Katherine Willoughby, Duchess of Suffolk

The prospect of becoming Henry VIII’s seventh wife cannot have been cheering, but it seems possible it was the fate of Katherine Willoughby, who was the widow of Henry’s great friend, Charles Brandon, Duke of Suffolk. It seems she’d been ‘in the wings’ so to speak since marrying Brandon, who was well over thirty years her senior (she’d been 14 on their marriage in 1533 and was his fourth wife). Brandon being such a close friend of the king meant that Katherine always had many meetings with Henry. They got on well, although it isn’t known whether it was a closer friendship than it should have been. Certainly he sought her company constantly after the death of Jane Seymour in 1537, when the Brandons had been married for three or four years.

Whether or not the Brandons were happy together isn’t really known (they had two sons) nor is it known whether he suspected/knew anything untoward in his wife’s relationship with the king. Because he owed everything to Henry, perhaps he saw the wisdom of turning the proverbial blind eye. Whatever, Katherine became the lady-in-waiting of Henry’s succession of queens—Anne of Cleves, Catherine Howard and Katherine Parr. This meant that she was always around for Henry. But she was married, and thus beyond his reach as his next queen.
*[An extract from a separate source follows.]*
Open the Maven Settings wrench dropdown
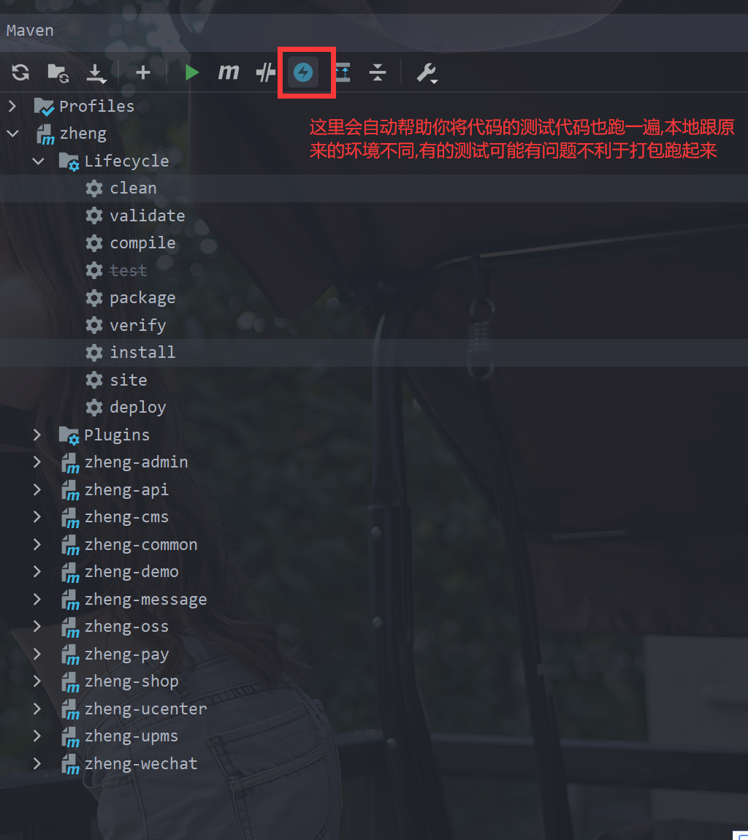748x840 pixels. (x=427, y=72)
When Katherine Parr, his last queen, was still alive, the rumours began that her failure to produce children meant that Henry was beginning to look around for Queen No. 7. It seems that Henry and Katherine Parr had a scratchy relationship, although I confess to not knowing, having always believed she was what he needed….a glorified nurse. She had a raw deal, because she too had always been in love with another man, Thomas Seymour, brother of the late Queen Jane Seymour.

The court rumour machine was busy, linking Henry with the now-widowed Duchess of Suffolk (Charles Brandon died in 1545). If Katherine Willoughby was indeed the Tudor king’s real interest, she remained out of reach because Brandon was still alive when Henry contracted the Parr match in 1543. How galling then that two years later, when Queen Katherine Parr was well ensconced, Brandon died and Katherine Willoughby became free at last.

But Henry was reaching the end of his life and passed away in January 1547. Katherine Willoughby married again and lived until today, 19th September, in 1580.

To learn more about this interesting suggestion of a seventh wife, go to this article.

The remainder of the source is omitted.